━━━ EXTRACTED DATA ━━━
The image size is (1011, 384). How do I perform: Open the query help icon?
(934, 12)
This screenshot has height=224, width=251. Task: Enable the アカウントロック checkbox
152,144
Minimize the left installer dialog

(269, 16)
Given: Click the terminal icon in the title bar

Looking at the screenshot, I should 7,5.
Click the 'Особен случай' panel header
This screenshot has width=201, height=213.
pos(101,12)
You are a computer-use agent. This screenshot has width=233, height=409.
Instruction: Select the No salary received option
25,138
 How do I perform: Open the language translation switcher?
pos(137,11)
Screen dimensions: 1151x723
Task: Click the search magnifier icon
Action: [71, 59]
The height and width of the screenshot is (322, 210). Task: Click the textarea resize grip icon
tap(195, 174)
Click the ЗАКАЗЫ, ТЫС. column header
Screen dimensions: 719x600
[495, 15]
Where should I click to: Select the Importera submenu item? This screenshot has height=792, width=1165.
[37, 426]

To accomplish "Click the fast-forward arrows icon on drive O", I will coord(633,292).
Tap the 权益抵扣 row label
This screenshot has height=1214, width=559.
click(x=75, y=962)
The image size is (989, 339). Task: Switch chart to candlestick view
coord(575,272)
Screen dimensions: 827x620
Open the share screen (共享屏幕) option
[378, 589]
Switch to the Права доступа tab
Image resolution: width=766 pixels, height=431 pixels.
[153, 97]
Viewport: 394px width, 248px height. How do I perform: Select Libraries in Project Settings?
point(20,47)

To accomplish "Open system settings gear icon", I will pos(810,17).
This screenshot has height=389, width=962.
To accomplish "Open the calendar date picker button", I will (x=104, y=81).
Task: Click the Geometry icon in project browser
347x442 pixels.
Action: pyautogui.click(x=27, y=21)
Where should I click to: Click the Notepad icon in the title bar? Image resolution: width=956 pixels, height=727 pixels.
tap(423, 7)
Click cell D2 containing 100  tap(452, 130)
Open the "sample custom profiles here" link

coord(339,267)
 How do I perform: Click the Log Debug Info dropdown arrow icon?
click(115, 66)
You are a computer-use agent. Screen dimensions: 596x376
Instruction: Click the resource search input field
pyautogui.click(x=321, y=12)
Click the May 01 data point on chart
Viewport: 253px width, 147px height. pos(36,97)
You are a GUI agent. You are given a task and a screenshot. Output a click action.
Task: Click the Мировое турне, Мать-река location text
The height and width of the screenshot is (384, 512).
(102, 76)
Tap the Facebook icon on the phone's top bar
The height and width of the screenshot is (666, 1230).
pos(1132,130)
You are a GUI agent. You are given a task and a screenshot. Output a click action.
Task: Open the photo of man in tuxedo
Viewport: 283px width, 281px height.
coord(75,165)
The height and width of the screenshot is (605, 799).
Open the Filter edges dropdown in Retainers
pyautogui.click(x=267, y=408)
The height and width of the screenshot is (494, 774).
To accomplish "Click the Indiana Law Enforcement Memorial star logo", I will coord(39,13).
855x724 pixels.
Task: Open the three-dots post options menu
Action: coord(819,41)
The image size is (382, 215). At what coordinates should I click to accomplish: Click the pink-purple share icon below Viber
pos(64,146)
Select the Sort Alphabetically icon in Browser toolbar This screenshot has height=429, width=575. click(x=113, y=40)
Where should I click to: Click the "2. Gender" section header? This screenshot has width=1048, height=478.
━━━
EXERCISE GOAL =
From the records above, print exactly the lines that run from the line with "You are a computer-use agent. Screen" to the line with "Select the Sort", inclusive.

RESPONSE BOX =
You are a computer-use agent. Screen dimensions: 596x376
Instruction: Click the resource search input field
pyautogui.click(x=321, y=12)
Click the May 01 data point on chart
Viewport: 253px width, 147px height. pos(36,97)
You are a GUI agent. You are given a task and a screenshot. Output a click action.
Task: Click the Мировое турне, Мать-река location text
The height and width of the screenshot is (384, 512).
(102, 76)
Tap the Facebook icon on the phone's top bar
The height and width of the screenshot is (666, 1230).
pos(1132,130)
You are a GUI agent. You are given a task and a screenshot. Output a click action.
Task: Open the photo of man in tuxedo
Viewport: 283px width, 281px height.
coord(75,165)
The height and width of the screenshot is (605, 799).
Open the Filter edges dropdown in Retainers
pyautogui.click(x=267, y=408)
The height and width of the screenshot is (494, 774).
To accomplish "Click the Indiana Law Enforcement Memorial star logo", I will coord(39,13).
855x724 pixels.
Task: Open the three-dots post options menu
Action: coord(819,41)
The image size is (382, 215). At what coordinates should I click to accomplish: Click the pink-purple share icon below Viber
pos(64,146)
Select the Sort Alphabetically icon in Browser toolbar This screenshot has height=429, width=575. click(x=113, y=40)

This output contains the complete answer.